One can kill the attacker while defending oneself from getting killed on reasonable fear. The provision under Section 96 to 98 and 100 to 106 is controlled by Section 99 of the IPC. Section 96 of the IPC thus says that “nothing is an offence which is done in the exercise of the right of private defence”. Section 97 of the IPC guarantees the “right of private defense of the body and of property. —Every person has a right, subject to the restrictions contained in section 99, to defend—
First — His own body, and the body of any other person, against any offence affecting the human body;
Secondly —The property, whether movable or immovable, of himself or of any other person, against any act which is an offence falling under the definition of theft, robbery, mischief or criminal trespass, or which is an attempt to commit theft, robbery, mischief or criminal trespass.”
In the case of ‘Darshan Singh vs. State Of Punjab & Anr’, on January 15, 2010, a bench of Justices Dalveer Bhandari and A. K. Ganguly laid down a 10-point guideline on the right to self-defence, under which a person cannot be accused of committing a crime even if he/she has inflicted mortal wounds on the aggressor:
(i) Self-preservation is the basic human instinct and is duly recognised by the criminal jurisprudence of all civilised countries. All free, democratic and civilised countries recognise the right of private defence within certain reasonable limits.
(ii) The right of private defence is available only to one who is suddenly confronted with the necessity of averting an impending danger and not of self-creation.
(iii) A mere reasonable apprehension is enough to put the right of self-defence into operation. In other words, it is not necessary that there should be an actual commission of the offence in order to give rise to the right of private defence. It is enough if the accused apprehended that such an offence is contemplated and it is likely to be committed if the right of private defence is not exercised.
(iv) The right of private defence commences as soon as a reasonable apprehension arises and it is co-terminus with the duration of such apprehension.
(v) It is unrealistic to expect a person under assault to modulate his defence step by step with any arithmetical exactitude.

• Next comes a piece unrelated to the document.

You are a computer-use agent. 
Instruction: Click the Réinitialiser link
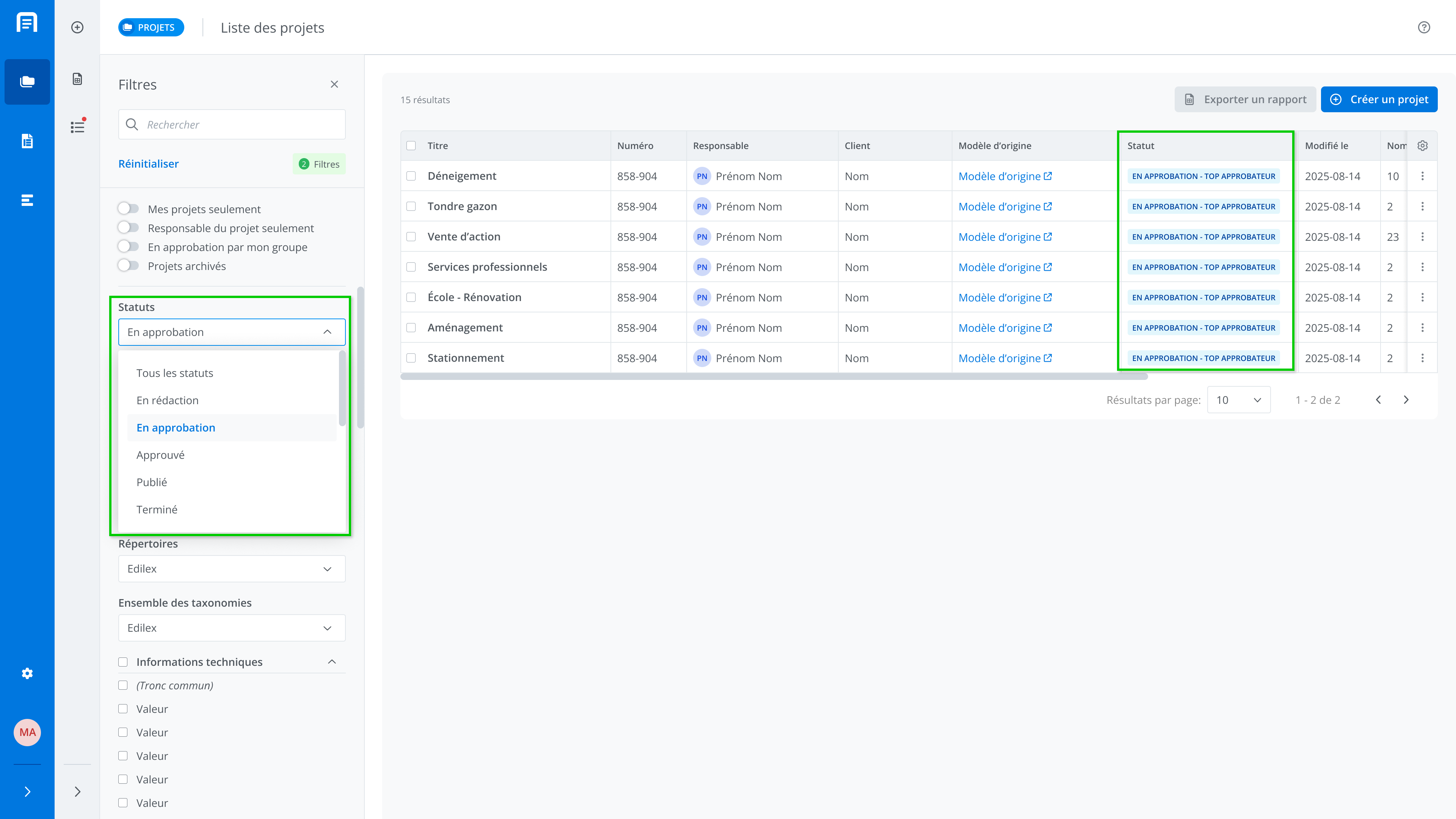148,164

(vi) In private defence the force used by the accused ought not to be wholly disproportionate or much greater than necessary for protection of the person or property.

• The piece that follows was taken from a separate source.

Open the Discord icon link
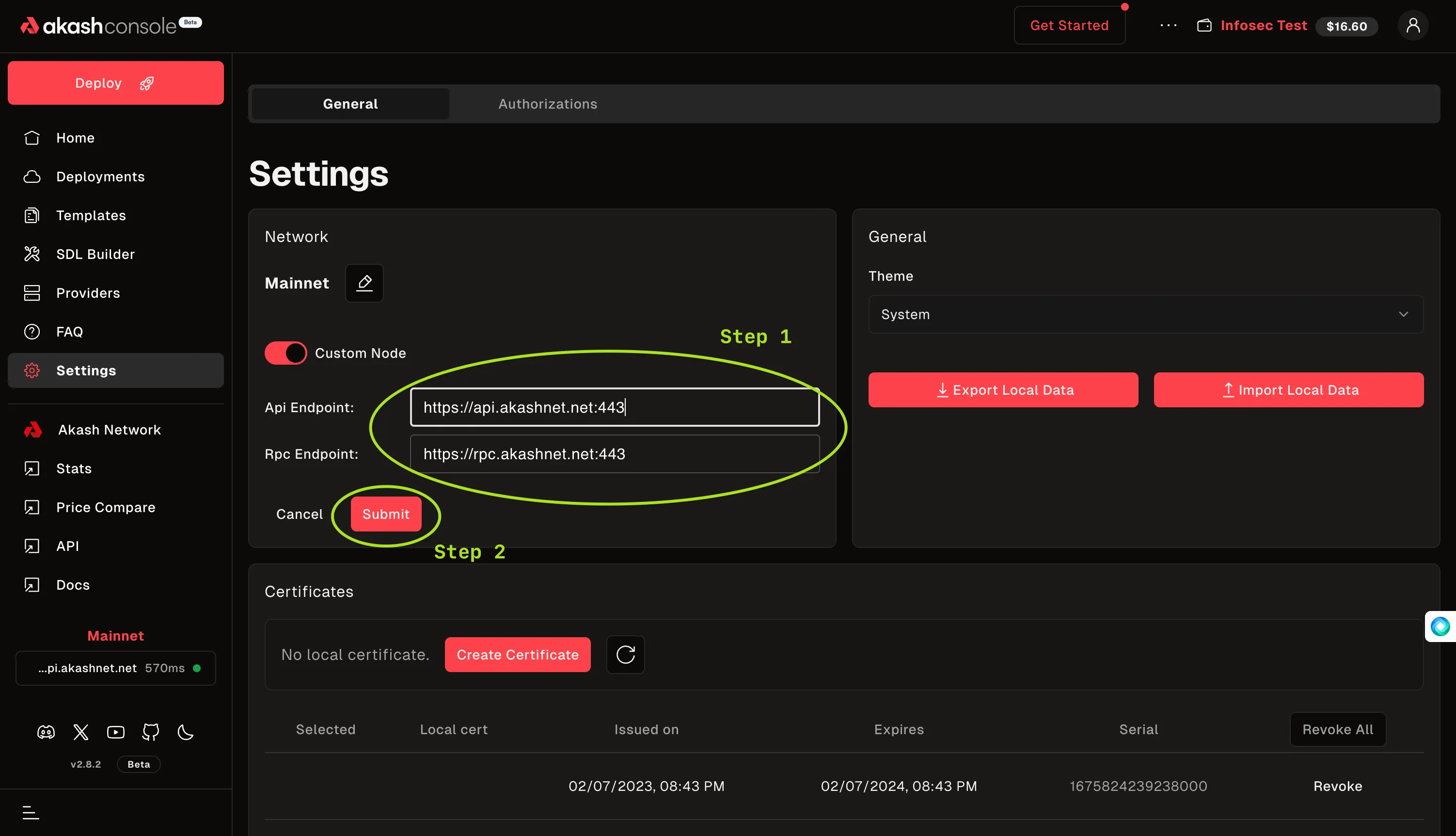The width and height of the screenshot is (1456, 836). [x=46, y=732]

(vii) It is well settled that even if the accused does not plead self-defence, it is open to consider such a plea if the same arises from the material on record.
(viii) The accused need not prove the existence of the right of private defence beyond reasonable doubt.
(ix) The Indian Penal Code confers the right of private defence only when that unlawful or wrongful act is an offence.
(x) A person who is in imminent and reasonable danger of losing his life or limb may in exercise of self-defence inflict any harm even extending to death on his assailant either when the assault is attempted or directly threatened.
What man cherishes most and is beholden to are personal rights and liberty, equality, right against exploitation, and the fundamental rights guaranteed by our constitution. However, what actually frightens people is the highhandedness of the some policing officers and security personnel which is equally intimidating as the idea of a ‘Jungle Raj’. Besides, the third report of the National Police Commission noted that indiscriminate arrests are one of the main sources of corruption in the police fraternity.
Justice M.N. Venkatachalliah in the ‘Joginder Kumar vs. State of U.P.’, 1994, remarked that “no arrest can be made because it is lawful for the police to do so. There must be reasonable justification in the opinion of the officer affecting the arrest that such arrest is necessary and justified.”
If a police officer, as the guardian of our law and protector of the citizens, fails to perform or is unaware of the law governing his obligations, the IPC and CrPC, under any circumstances should immediately relieved from office and duty.